Aby utrudnić przypisanie ataków konkretnym rządom, RCS korzysta z systemu serwerów proxy, transferujących polecenia oraz odpowiedzi między zarządzającym system a ofiarą. Mimo takich zabezpieczeń naukowcy z Citizen Lab opracowali system identyfikacji serwerów docelowych w oparciu o cały zestaw wskaźników. Korzystając z danych zebranych w ramach projektów takich jak Internet Census, Critical.IO, Project Sonar, Shodan czy ZMap zidentyfikowali potencjalne aktywne serwery. W kolejnym etapie analizy oparli się na charakterystycznych sygnaturach odpowiedzi HTTP, literówce w komunikacie o błędzie jednej z implementacji serwera oraz znanych certyfikatach SSL używanych przez infrastrukturę RCS.

Polski ślad

Wśród zidentyfikowanych serwerów ponad 100 adresów IP należało do Neostrady. Były to adresy z klas 95.49.161.x – 95.49.183.x oraz 95.49.204.x – 95.49.205.x. Ilość zaobserwowanych adresów ewidentnie wskazuje na używanie dynamicznej adresacji IP. Według badaczy serwer nadal jest aktywny.

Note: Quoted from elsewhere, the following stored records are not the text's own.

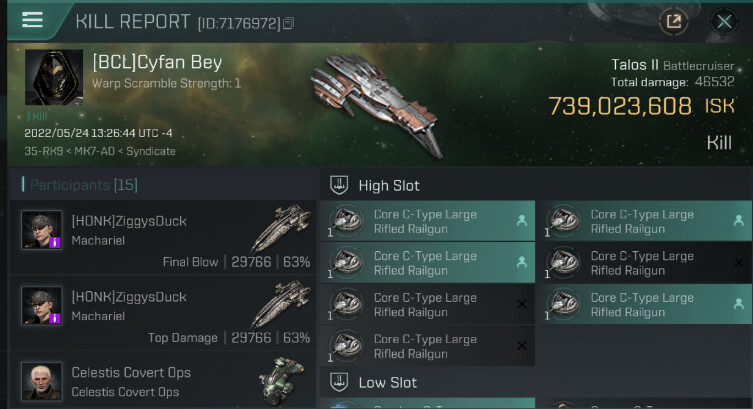The height and width of the screenshot is (409, 753).
Task: Open the hamburger menu icon
Action: coord(32,20)
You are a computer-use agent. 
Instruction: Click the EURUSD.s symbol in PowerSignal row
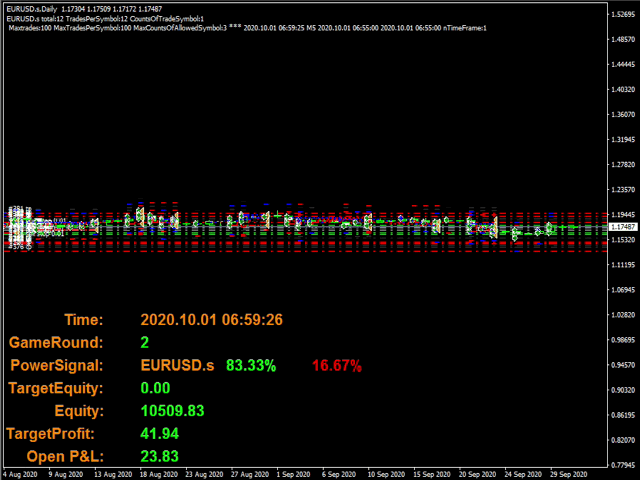point(177,366)
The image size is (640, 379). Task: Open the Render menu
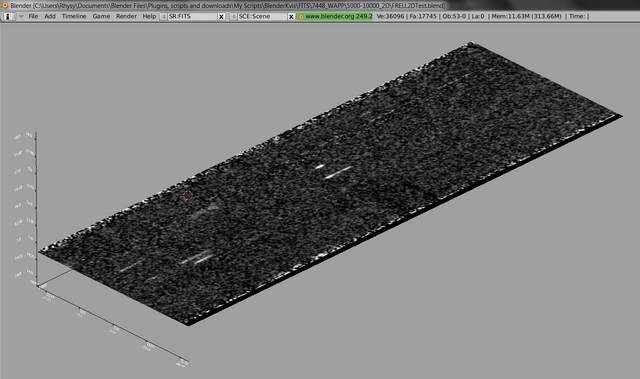click(x=126, y=16)
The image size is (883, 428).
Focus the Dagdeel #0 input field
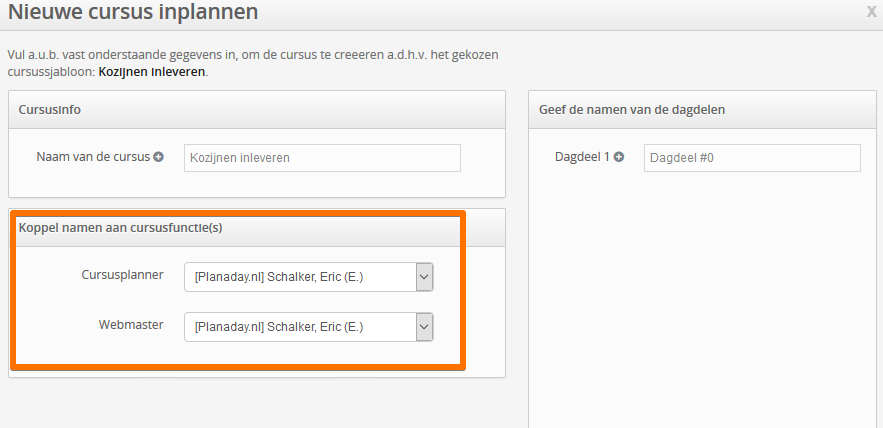pos(752,158)
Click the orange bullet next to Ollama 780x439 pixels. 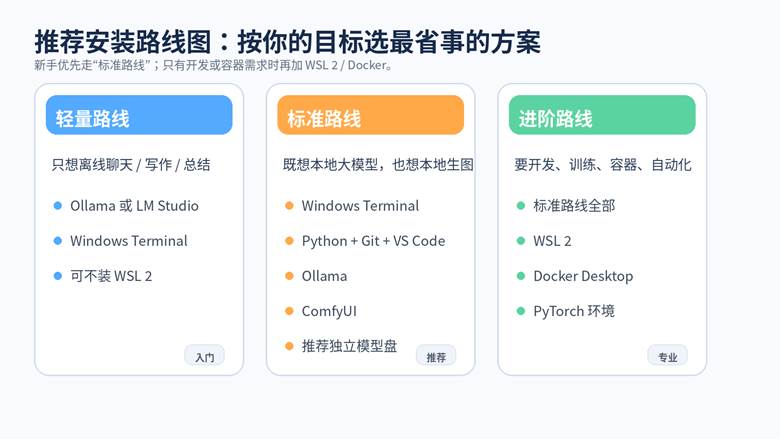[x=289, y=276]
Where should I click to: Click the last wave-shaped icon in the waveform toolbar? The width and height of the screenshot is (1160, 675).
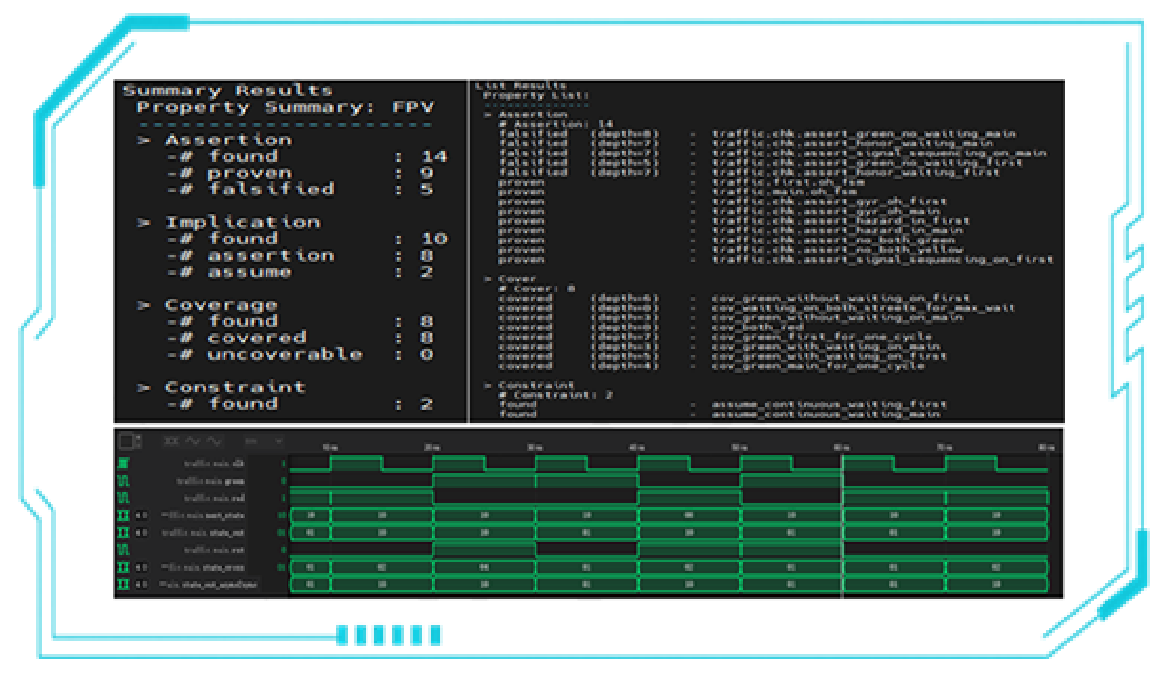click(214, 441)
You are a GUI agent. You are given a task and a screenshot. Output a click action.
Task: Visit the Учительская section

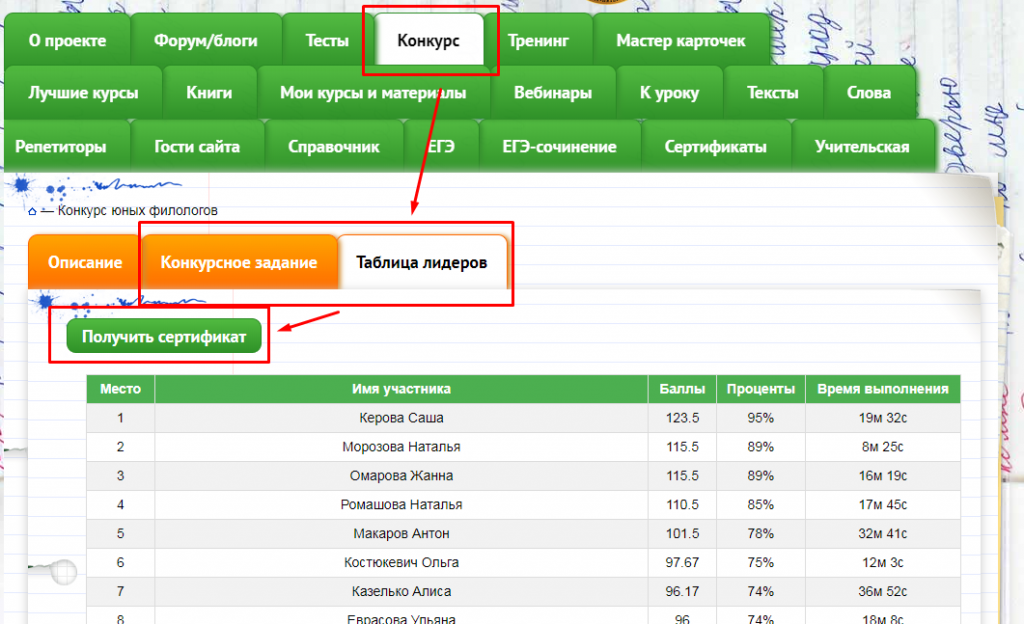(x=861, y=147)
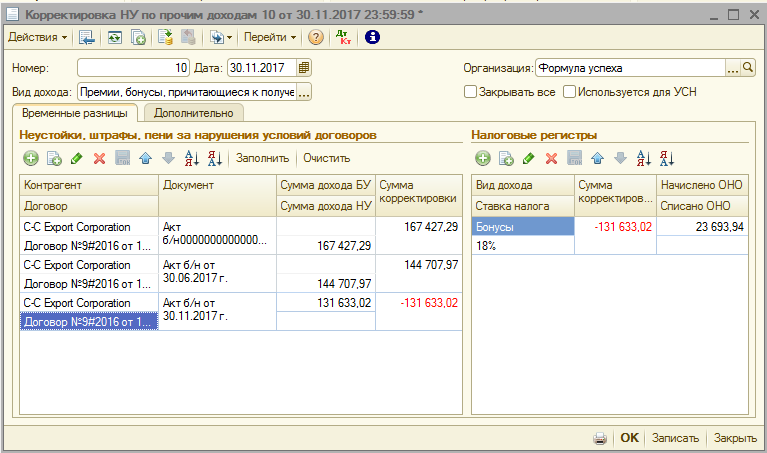Open the Действия dropdown menu
The height and width of the screenshot is (453, 767).
(38, 37)
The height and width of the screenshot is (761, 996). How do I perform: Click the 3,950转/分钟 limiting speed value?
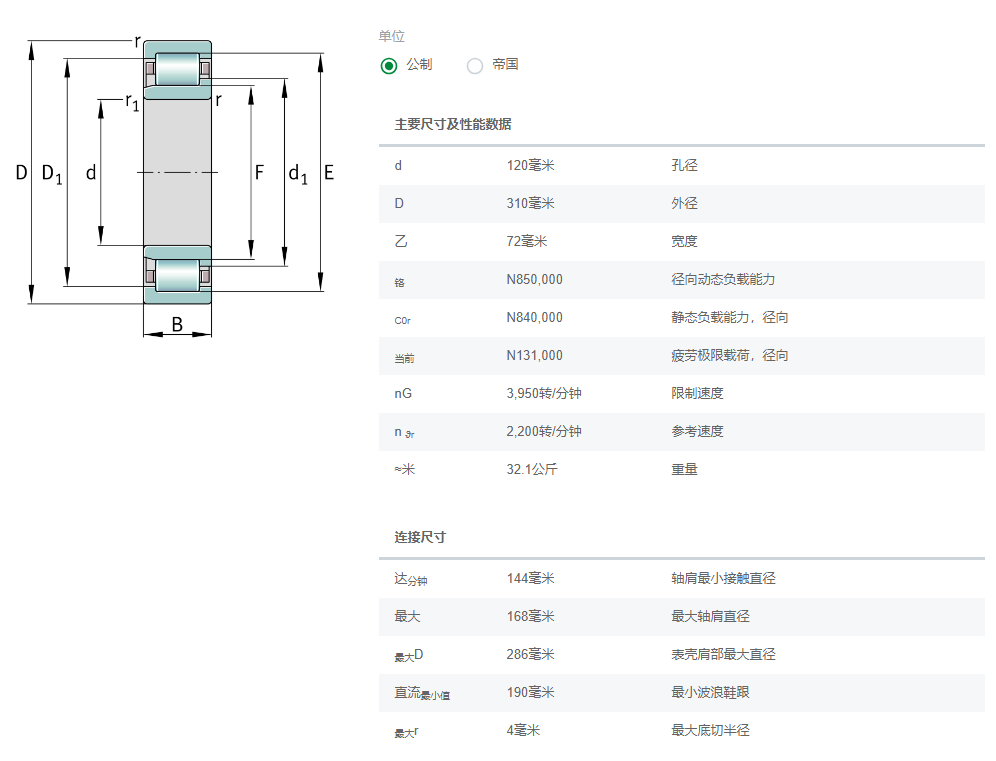(544, 393)
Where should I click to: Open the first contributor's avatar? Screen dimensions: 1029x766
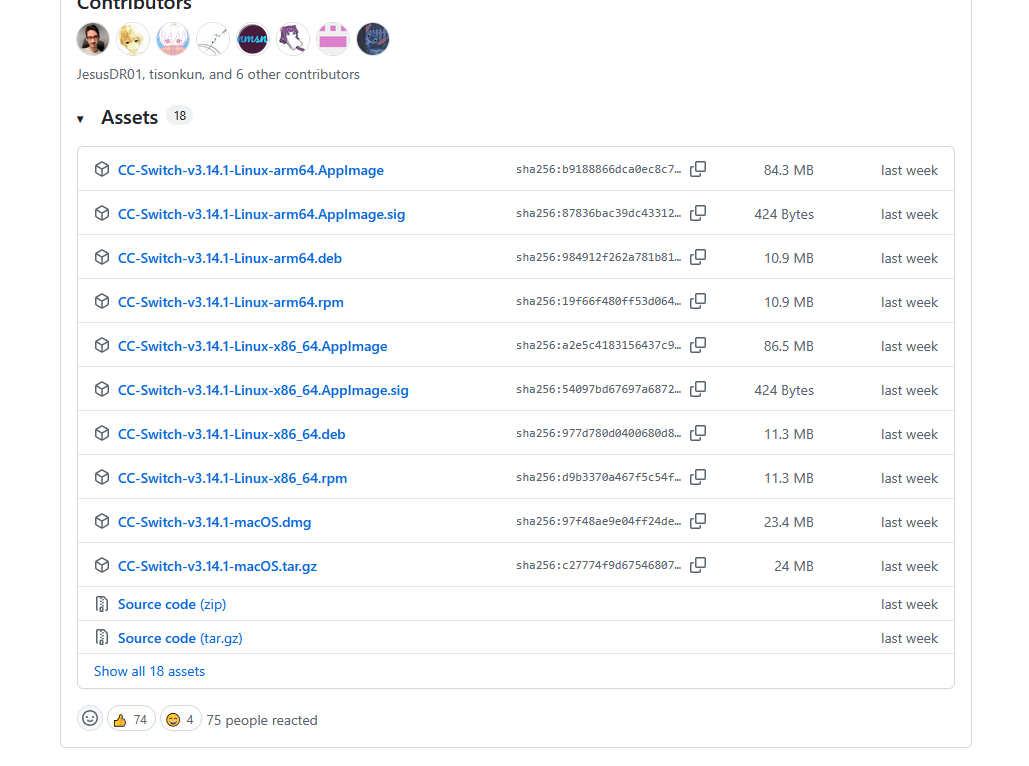(93, 39)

Jest oczywiście możliwe, że serwer został błędnie zidentyfikowany (chociaż użyta metodologia metodyka badania daje dość dużą gwarancję poprawności wyników). Co ciekawe, polskie organa ścigania (szczególnie te bardziej zaawansowane technicznie) dość często korzystają z usług narodowego operatora, zatem teoria o stosowaniu przez polskie służby oprogramowania autorstwa Hacking Team nie jest całkiem pozbawiona sensu. Raczej nie spodziewamy się oficjalnego potwierdzenia lub zaprzeczenia odkryciom Citizen Lab. Na wszelki wypadek uważajcie otwierając dokumenty Worda podejrzanego pochodzenia.